Marion artist brings leather tooling to the tri-town

Oct 8, 2017

Marion artist Casey Gunschel leans over a strip of wet leather ("It has to be wet to work with it") and draws a knife through the hide, etching out a scrolling design. It's mid-morning in her studio on County Road. Nearby on a raised platform, her cheerful "guard dog" Mr. Pants (real name: Senor Pantalones) is asleep.

The swirling design signals Gunschel's first step in creating a new piece of art. After this, she'll draw more designs with a swiveling knife, then use a wooden mallet to stamp designs—stars, leaves, gemoetric shapes—near her sketches. Then she'll oil and condition the leather, and hopefully send it off to her new home.

Gunschel, a Marion native, graduated from Old Rochester Regional High School, and attended the Art Institute of Chicago. She quickly found herself amongst the art scene in Chicago, working not with leather but running a wallpaper company and working in theater set design.

She remained in the Windy City for several years, before following a former boyfriend, who worked as a smoke jumper [a firefighter trained to fight large forest fires], to rural Oregon.

"It was so quiet there," Gunschel said of her time in Oregon. "I really missed the arts scene in Chicago." An enthusiastic equestrian, she located a saddle-maker shortly afterwards and begged him to show her to make saddles herself.

The saddle-maker built Western-style saddles, the type with intricate leather details seen in old western movies. "He showed me how he tooled the leather," Gunschel explained, "and I never had any idea that all of those intricate shapes and designs were all handmade."
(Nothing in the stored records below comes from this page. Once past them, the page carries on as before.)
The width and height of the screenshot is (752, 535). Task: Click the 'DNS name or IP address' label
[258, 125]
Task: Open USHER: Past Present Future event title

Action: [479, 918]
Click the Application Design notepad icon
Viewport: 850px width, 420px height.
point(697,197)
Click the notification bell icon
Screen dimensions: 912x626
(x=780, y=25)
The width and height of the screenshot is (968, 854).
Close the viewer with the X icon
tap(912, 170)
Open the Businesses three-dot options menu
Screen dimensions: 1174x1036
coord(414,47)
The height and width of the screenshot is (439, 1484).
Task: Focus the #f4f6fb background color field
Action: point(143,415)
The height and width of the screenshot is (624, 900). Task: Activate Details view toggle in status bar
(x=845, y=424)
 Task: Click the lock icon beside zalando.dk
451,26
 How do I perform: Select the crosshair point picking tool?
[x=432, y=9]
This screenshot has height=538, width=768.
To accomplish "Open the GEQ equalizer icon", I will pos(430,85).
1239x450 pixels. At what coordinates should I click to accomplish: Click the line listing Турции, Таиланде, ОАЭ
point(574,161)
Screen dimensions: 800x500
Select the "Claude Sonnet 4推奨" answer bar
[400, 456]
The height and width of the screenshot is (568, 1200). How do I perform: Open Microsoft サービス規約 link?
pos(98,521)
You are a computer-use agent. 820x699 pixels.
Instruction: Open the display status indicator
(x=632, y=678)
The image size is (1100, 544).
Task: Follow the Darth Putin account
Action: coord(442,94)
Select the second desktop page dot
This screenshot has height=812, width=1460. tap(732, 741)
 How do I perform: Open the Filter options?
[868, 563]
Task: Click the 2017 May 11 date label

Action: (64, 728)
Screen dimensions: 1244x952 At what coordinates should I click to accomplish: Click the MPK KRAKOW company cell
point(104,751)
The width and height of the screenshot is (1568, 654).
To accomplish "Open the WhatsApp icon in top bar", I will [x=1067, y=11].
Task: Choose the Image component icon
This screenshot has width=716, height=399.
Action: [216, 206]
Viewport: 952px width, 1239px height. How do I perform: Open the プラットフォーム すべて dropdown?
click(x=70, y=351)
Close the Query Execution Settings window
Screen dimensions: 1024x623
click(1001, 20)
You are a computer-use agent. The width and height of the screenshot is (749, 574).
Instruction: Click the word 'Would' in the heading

Gunschel was hooked from that point on, but her bigger projects wouldn't come right away. She and a metalworker friend joined together to create custom belts, when one day they were visited by an interior designer. "The designer wondered if I would be able to create the designs on an entire wall," Gunschel said.

She works on four to five pieces she describes as "very large" every year. "They're my favorite, because it's super-custom work."

In the studio was a plan for her latest piece, a leather-paneled wall. Several leather squares, which Gunschel designed and hand-tooled, together create the image of a tree over a California beach. The finished piece arrived recently in California, to decorate one wall of a family's house.

She's also created leather wall art for bars and custom tabletops for homes.

In between the larger projects, Gunschel works on smaller pieces; both her studio and portfolio feature belts, purses, backpacks, even axe covers. A recent side project is mini leather animals, made from scrap leather; giraffes, horses, dogs, elephants, rhinos and buffalo. "I take them to art shows; they're neat little Christmas ideas," Gunschel explained.

Gunschel is only a recent transplant back into the tri-town; she moved back two years ago, to be closer to family. While originally planning to move to the southwest, "My brother has children, and I'd like to see them grow up," she explained.